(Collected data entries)
========================

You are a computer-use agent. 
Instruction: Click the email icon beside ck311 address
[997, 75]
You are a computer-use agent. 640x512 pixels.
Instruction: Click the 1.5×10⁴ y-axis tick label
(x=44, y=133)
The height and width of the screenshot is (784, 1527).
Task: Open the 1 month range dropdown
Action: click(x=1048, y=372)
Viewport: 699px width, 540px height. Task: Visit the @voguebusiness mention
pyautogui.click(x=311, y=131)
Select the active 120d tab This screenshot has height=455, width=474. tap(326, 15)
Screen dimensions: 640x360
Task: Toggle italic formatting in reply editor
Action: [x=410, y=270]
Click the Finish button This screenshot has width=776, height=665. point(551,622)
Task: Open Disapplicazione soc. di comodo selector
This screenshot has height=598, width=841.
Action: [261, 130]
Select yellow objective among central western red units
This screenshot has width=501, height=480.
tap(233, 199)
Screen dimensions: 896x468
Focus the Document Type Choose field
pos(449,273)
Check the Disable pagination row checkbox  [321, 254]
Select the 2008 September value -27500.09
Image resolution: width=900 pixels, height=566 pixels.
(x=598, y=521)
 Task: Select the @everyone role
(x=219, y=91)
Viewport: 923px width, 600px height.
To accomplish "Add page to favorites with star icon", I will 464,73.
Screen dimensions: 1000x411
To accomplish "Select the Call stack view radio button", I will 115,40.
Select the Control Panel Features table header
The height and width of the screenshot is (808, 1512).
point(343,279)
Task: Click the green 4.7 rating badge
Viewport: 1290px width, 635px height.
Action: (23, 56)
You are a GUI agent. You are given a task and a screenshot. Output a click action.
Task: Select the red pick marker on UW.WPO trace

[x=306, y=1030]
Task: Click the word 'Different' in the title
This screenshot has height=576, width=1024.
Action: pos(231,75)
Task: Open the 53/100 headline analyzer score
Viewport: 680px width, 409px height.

========================

Return the lines above that include the string "accomplish".

To accomplish "Add page to favorites with star icon", I will 464,73.
To accomplish "Select the Call stack view radio button", I will 115,40.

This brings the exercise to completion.